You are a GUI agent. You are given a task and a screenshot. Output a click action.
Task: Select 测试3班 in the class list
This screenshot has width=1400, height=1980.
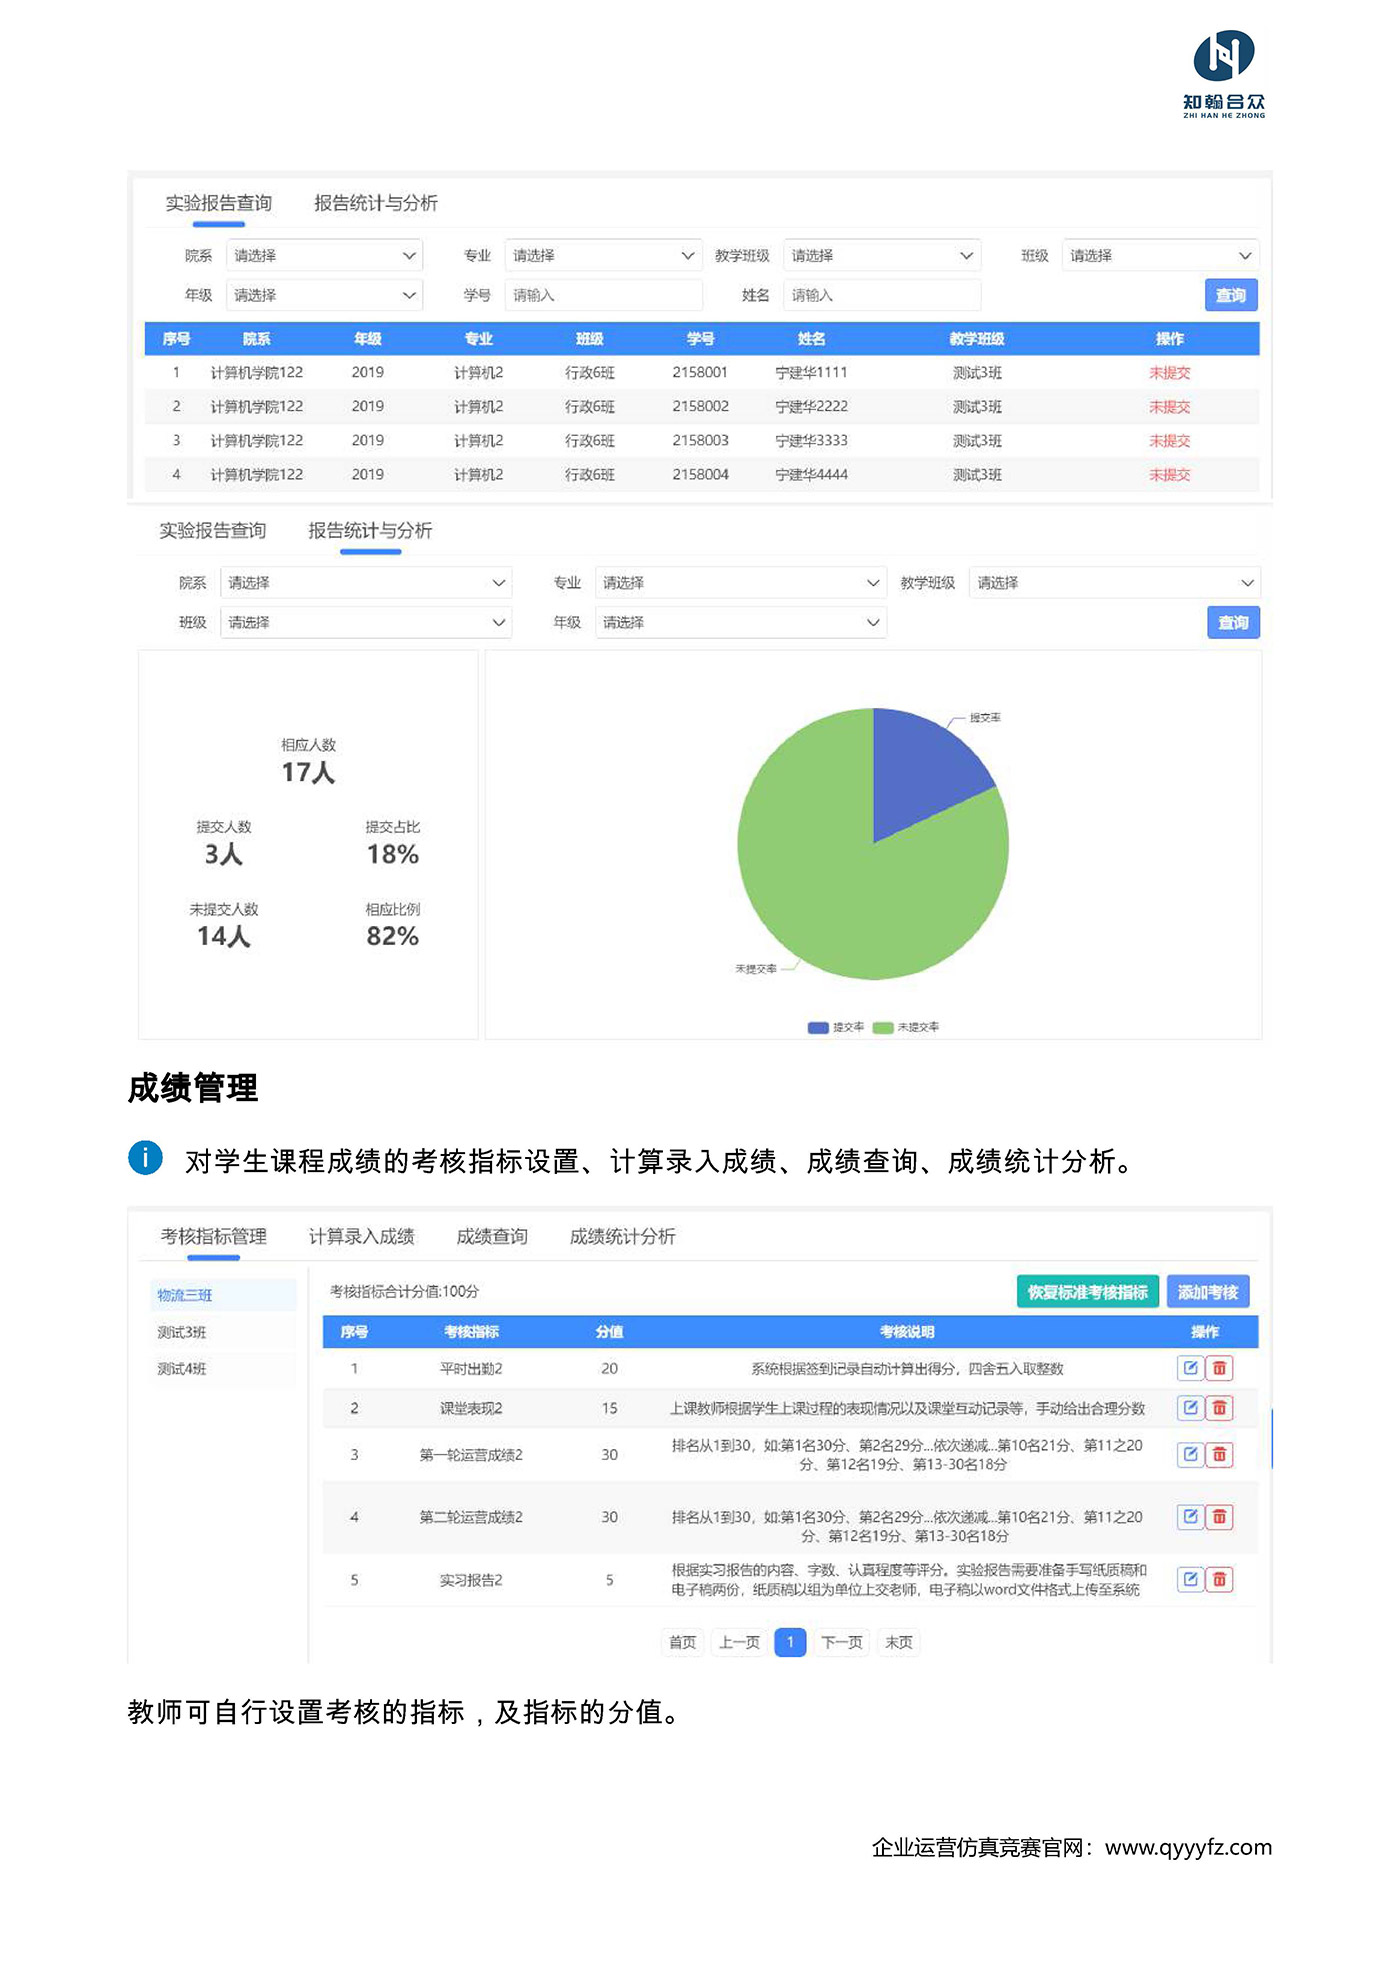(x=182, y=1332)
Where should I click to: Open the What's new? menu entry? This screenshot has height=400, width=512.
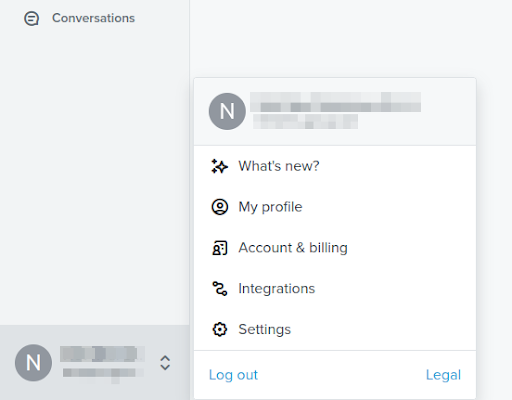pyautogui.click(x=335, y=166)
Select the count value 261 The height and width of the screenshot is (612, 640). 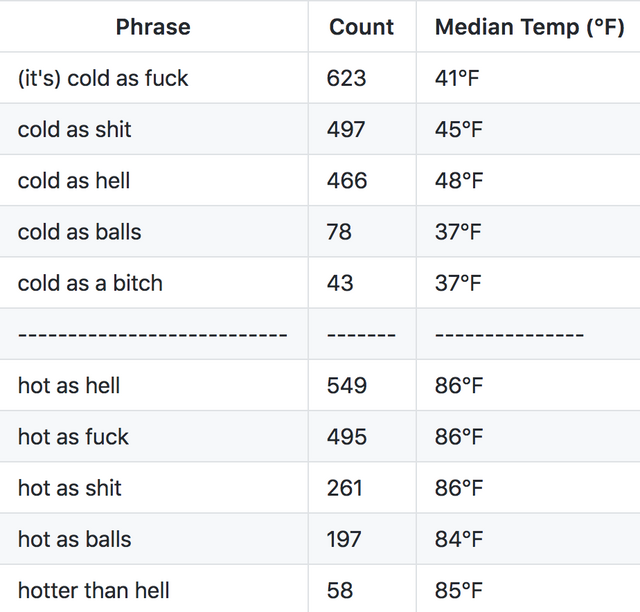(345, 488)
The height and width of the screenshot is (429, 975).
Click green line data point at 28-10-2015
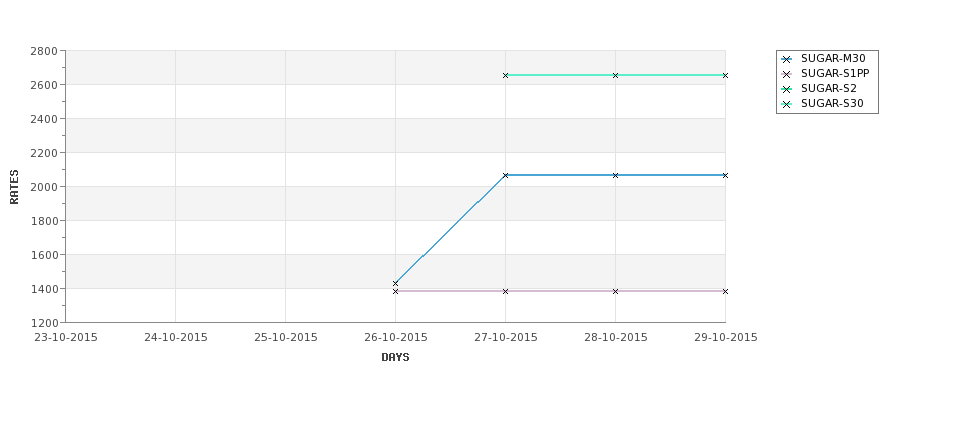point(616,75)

========================

= WHAT NEEDS TO BE DONE =
Please transcribe, word for word, every line from the one containing "The height and width of the screenshot is (429, 975)." through the last line of the records, both included, and leave the pictures out.

= EXERCISE RESPONSE =
The height and width of the screenshot is (429, 975).
Click green line data point at 28-10-2015
point(616,75)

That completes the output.